Köln / Berlin ( SID ). Sechs Tage nach den erschütternden Jagdszenen im Berliner Olympiastadion geht in der Bundesliga die Angst vor neuen Fan-Krawallen um. Beim nicht nur sportlich brisanten Rhein-Derby zwischen dem 1. FC Köln und Borussia Mönchengladbach sollen ein Großaufgebot der Polizei, verstärkte Sicherheitsvorkehrungen sowie eindringliche Appelle der Klubs eine Eskalierung zwischen den verfeindeten Fangruppen verhindern.

Doch die Ansetzung des Hochsicherheitsspiels ( heute 20. 30 Uhr / live bei Sky und Liga total ) sorgt für zusätzlichen Zündstoff. " Wir haben die Sicherheitsvorkehrungen auf ein Höchstmaß geschraubt. Ich gehe davon aus, dass man als Zuschauer, wenn auch begleitet von vielen Restriktionen, sicheren Fußes in und auch wieder aus dem Stadion kommen und sich die 90 Minuten sicher anschauen kann ", sagte Kölns Manager Michael Meier.

Doch angesichts des von Polizei, Klubs und der Stadt geschnürten Sicherheits-Paketes kann von einem normalen Spiel keine Rede sein – rund um die Kölner Arena und in der Stadt herrscht der Ausnahmezustand. Mehrere Hundertschaften der Polizei sollen für Sicherheit sorgen, dazu stockt der FC die Zahl der Ordnungskräfte noch einmal um 20 Prozent auf. Im Stadion sowie in den Zügen der Deutschen Bahn aus dem Raum Mönchengladbach kommend herrscht Alkoholverbot. Der Kartenverkauf an die 4500 Gästefans erfolgte personalisiert.

Um Randalierer aus der Innenstadt fernzuhalten, werden 200 Kölner und 58 Gladbacher Anhänger, die der gewaltbereiten Fankategorie C zugeordnet sind, von Freitagmittag ( 12. 00 Uhr ) bis Samstagnacht ( 1. 00 ) unter Androhung von Geldstrafen in Höhe von 500 Euro mit einem Betretungsverbot belegt. " Es muss keiner Angst vor bürgerkriegsähnlichen Zuständen haben ", sagte Christoph Gilles, Sprecher der Kölner Polizei, dem " kicker ".

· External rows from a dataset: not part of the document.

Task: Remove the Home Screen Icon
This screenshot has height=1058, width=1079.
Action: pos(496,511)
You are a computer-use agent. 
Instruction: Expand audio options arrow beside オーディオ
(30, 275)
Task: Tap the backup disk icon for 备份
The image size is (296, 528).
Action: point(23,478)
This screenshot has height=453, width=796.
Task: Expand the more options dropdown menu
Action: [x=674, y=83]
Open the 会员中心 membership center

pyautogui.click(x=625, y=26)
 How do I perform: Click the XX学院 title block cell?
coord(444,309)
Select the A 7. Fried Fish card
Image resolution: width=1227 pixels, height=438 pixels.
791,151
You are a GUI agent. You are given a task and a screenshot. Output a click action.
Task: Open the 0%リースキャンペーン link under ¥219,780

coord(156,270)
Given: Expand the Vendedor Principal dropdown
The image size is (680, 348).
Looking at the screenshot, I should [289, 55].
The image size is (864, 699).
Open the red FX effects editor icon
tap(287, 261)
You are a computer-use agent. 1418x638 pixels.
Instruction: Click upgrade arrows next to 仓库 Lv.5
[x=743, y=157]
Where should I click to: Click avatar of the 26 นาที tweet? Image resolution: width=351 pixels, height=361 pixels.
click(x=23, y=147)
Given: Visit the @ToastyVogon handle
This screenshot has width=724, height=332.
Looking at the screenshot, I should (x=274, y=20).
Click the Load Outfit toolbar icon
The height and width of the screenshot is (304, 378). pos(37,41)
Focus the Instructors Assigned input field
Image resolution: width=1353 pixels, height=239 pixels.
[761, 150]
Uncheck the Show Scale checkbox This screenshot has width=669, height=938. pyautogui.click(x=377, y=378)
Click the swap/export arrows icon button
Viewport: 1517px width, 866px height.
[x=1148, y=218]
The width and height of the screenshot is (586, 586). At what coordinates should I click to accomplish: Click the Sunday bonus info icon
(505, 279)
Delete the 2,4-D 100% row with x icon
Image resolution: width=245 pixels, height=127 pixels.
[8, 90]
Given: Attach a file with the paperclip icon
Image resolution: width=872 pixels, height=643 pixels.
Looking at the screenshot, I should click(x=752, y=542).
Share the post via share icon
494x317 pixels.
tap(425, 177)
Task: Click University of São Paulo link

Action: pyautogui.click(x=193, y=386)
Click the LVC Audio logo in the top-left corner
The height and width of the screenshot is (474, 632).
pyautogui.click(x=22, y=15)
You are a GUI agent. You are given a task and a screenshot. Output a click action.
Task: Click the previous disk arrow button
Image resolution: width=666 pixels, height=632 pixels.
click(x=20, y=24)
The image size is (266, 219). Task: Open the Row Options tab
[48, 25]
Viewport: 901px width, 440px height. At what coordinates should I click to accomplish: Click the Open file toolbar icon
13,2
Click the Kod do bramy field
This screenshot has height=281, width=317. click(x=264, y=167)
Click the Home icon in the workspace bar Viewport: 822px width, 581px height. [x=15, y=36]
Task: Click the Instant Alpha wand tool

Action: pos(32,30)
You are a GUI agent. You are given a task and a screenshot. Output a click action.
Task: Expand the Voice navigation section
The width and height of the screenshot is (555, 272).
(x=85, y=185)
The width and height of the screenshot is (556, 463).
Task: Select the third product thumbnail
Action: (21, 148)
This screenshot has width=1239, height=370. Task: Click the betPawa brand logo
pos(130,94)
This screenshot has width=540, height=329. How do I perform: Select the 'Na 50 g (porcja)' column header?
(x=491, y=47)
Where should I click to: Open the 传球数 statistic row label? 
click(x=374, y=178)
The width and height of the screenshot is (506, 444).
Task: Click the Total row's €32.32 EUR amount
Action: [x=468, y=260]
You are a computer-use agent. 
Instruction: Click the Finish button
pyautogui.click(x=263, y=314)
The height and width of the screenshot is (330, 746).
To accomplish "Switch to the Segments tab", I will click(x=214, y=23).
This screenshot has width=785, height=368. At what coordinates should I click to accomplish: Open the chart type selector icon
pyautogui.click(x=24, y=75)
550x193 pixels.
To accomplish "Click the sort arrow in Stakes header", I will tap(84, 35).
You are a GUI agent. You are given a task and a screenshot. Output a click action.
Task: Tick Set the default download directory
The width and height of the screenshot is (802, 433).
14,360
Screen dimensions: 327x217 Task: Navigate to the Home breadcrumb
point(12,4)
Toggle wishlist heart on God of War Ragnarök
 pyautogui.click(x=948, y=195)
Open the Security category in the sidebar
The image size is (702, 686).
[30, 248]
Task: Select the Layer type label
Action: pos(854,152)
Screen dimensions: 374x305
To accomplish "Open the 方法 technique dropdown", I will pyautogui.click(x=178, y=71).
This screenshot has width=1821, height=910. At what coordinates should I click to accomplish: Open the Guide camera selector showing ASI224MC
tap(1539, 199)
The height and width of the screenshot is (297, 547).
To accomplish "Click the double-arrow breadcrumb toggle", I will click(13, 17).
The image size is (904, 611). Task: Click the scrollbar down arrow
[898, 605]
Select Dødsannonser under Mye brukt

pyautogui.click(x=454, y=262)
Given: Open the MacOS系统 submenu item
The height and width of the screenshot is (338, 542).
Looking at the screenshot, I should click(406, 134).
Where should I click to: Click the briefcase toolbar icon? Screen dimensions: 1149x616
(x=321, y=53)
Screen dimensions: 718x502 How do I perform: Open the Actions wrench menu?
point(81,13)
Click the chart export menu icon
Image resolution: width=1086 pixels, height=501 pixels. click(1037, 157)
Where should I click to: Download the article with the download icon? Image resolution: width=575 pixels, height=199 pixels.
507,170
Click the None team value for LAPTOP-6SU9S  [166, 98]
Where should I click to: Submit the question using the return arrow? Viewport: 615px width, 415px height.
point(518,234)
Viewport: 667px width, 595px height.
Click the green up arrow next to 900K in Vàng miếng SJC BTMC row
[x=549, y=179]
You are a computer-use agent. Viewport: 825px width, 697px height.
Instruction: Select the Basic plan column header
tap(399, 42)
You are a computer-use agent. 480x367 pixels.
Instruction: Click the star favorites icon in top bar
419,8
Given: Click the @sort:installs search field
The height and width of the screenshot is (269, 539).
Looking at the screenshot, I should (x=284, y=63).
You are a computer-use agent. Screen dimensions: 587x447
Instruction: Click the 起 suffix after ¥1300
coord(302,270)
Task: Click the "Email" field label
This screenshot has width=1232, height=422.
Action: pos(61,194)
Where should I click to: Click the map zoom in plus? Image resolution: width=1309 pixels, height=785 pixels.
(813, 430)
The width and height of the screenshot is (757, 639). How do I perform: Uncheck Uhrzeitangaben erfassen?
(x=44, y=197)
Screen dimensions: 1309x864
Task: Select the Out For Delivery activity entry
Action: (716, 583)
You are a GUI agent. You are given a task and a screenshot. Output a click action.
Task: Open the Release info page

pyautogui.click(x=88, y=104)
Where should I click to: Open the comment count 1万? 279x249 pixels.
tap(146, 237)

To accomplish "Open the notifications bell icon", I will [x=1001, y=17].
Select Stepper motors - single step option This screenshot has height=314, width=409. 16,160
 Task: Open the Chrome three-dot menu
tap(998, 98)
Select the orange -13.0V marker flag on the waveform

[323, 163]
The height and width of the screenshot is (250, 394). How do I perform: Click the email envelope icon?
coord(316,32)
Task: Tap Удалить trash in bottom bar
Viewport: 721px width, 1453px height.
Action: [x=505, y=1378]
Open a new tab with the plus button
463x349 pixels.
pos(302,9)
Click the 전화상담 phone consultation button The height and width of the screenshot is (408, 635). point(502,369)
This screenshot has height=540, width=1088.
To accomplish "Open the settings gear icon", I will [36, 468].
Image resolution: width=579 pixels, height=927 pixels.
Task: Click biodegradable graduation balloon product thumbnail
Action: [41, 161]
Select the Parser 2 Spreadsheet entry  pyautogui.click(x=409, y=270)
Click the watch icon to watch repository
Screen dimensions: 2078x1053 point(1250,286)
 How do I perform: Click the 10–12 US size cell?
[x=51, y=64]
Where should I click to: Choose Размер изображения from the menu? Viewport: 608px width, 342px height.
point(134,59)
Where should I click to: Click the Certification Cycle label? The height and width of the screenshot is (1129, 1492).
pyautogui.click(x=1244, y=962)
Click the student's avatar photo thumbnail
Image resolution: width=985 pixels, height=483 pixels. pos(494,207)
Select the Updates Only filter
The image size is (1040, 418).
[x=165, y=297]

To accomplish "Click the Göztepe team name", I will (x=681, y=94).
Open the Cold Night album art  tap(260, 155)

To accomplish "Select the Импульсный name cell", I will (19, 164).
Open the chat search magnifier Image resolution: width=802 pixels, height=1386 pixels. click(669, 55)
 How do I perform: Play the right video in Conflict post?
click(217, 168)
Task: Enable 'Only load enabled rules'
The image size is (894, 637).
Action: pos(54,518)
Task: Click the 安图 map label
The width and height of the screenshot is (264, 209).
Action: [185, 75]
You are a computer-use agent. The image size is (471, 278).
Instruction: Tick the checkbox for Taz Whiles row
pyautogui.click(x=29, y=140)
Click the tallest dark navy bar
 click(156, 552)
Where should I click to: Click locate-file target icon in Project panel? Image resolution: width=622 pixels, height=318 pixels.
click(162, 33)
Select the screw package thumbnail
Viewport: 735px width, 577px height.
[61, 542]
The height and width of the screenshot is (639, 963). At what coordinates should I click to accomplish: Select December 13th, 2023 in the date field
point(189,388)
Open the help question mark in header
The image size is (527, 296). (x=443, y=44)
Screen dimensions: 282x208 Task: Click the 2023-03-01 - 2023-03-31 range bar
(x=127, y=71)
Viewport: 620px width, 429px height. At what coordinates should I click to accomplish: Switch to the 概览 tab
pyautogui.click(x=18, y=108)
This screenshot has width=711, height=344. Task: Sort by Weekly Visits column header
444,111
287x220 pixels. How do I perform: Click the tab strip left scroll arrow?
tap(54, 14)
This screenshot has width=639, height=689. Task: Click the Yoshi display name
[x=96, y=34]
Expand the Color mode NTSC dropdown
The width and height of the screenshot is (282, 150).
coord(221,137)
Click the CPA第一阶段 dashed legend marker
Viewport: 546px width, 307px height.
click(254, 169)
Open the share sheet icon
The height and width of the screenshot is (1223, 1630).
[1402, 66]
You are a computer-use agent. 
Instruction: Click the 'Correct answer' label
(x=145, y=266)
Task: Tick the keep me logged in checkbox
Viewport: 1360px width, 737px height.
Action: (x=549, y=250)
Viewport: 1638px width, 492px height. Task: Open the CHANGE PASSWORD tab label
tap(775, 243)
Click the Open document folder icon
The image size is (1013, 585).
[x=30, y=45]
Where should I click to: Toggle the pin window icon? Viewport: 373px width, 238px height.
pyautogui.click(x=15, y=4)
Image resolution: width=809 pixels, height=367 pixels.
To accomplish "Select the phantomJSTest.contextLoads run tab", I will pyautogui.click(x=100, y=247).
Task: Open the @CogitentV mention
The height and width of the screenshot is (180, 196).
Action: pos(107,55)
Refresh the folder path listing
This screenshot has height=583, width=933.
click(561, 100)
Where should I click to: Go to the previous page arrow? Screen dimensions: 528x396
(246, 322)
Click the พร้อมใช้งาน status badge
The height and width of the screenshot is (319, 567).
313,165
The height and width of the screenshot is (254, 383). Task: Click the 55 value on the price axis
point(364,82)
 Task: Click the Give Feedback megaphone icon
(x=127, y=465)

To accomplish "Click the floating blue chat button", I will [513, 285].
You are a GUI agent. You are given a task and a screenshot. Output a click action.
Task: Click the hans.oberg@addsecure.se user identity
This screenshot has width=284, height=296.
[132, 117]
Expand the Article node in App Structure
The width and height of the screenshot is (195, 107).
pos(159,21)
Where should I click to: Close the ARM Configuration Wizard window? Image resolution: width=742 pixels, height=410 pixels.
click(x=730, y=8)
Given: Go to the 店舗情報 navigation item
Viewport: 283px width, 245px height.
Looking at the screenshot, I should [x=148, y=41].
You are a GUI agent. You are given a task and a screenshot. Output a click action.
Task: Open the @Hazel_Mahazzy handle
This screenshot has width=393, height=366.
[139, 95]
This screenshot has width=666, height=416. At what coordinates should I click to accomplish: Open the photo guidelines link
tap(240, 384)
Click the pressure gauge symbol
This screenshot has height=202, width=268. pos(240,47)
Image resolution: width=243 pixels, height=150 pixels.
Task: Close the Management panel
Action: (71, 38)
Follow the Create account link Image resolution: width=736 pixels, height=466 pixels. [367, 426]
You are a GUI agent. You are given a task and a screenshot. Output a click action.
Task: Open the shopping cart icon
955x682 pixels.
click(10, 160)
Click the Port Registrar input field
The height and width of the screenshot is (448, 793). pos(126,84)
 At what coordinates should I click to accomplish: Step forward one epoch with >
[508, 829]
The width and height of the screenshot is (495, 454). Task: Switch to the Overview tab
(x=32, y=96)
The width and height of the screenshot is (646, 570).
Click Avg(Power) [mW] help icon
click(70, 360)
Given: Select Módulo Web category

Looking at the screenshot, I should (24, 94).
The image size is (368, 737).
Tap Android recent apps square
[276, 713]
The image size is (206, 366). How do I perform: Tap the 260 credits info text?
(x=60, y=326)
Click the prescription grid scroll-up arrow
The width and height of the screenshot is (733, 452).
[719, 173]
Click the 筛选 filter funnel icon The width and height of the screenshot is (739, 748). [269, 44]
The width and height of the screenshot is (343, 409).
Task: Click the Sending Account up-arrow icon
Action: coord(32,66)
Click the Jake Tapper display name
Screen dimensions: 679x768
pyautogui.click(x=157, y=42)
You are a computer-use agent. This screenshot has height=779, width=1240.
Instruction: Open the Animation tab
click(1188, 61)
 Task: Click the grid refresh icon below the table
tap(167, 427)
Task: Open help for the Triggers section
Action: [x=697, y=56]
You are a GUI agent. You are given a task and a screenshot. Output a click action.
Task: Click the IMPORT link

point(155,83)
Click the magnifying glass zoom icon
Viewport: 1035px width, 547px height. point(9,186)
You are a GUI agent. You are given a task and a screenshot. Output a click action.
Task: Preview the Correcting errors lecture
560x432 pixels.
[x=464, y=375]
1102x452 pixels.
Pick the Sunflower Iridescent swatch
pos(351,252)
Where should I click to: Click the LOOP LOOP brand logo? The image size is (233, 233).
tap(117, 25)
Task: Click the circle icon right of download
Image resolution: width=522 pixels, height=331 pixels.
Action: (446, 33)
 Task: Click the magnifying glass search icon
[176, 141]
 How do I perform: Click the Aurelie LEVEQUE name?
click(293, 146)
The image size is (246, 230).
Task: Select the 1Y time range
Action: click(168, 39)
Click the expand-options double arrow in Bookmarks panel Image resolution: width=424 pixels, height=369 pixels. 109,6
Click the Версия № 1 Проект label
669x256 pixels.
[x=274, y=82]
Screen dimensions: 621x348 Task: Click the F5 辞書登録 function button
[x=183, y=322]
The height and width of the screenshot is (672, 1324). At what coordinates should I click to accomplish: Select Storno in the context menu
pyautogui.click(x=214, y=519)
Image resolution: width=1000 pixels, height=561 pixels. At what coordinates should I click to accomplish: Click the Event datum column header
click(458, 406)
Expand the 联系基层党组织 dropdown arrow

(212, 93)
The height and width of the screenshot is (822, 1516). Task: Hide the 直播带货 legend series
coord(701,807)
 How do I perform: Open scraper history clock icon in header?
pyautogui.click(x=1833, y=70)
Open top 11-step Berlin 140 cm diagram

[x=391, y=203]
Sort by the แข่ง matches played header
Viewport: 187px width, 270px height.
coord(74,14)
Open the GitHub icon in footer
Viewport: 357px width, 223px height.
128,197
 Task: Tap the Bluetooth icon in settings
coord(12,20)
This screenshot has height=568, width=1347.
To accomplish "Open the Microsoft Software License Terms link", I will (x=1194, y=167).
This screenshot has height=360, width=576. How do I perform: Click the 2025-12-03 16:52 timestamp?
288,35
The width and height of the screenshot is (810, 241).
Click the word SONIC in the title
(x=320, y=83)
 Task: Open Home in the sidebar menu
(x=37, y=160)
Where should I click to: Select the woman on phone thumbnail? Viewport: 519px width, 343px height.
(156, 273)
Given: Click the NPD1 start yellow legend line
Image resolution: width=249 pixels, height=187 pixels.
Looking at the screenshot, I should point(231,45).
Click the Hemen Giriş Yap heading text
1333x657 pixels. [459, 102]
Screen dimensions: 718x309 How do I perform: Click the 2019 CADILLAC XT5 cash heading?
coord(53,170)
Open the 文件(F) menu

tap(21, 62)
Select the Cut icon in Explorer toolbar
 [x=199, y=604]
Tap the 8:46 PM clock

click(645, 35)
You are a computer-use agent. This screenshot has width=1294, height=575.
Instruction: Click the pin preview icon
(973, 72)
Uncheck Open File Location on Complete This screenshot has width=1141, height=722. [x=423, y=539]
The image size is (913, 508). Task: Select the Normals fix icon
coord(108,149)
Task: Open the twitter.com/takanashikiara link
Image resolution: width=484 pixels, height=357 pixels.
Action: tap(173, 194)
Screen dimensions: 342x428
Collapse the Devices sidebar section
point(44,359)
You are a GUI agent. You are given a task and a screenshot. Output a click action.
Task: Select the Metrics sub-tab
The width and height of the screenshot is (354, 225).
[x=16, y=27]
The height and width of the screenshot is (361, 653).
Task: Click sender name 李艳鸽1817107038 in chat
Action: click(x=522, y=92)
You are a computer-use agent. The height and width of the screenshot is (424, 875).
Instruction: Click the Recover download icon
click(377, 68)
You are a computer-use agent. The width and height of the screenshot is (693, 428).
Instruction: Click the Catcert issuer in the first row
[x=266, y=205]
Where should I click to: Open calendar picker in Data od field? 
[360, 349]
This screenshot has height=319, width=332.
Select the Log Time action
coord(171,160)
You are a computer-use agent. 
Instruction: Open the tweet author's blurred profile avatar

Doch die getroffenen Maßnahmen allein gehen der Zentralen Informationsstelle Sporteinsätze ( ZIS ) der Polizei nicht weit genug. Die ZIS sprach sich nach den Vorfällen von Berlin, wo am vergangenen Wochenende rund 100 Chaoten in den Innenraum des Olympiastadions stürmten und dort wüteten, für eine " dauerhafte Reduzierung oder die gänzliche Abschaffung von Stehplätzen " aus.

Für Unverständnis sorgte derweil die Ansetzung der DFL. Am Freitagabend befürchten viele aufgrund der Dunkelheit ein höheres Gewaltpotenzial.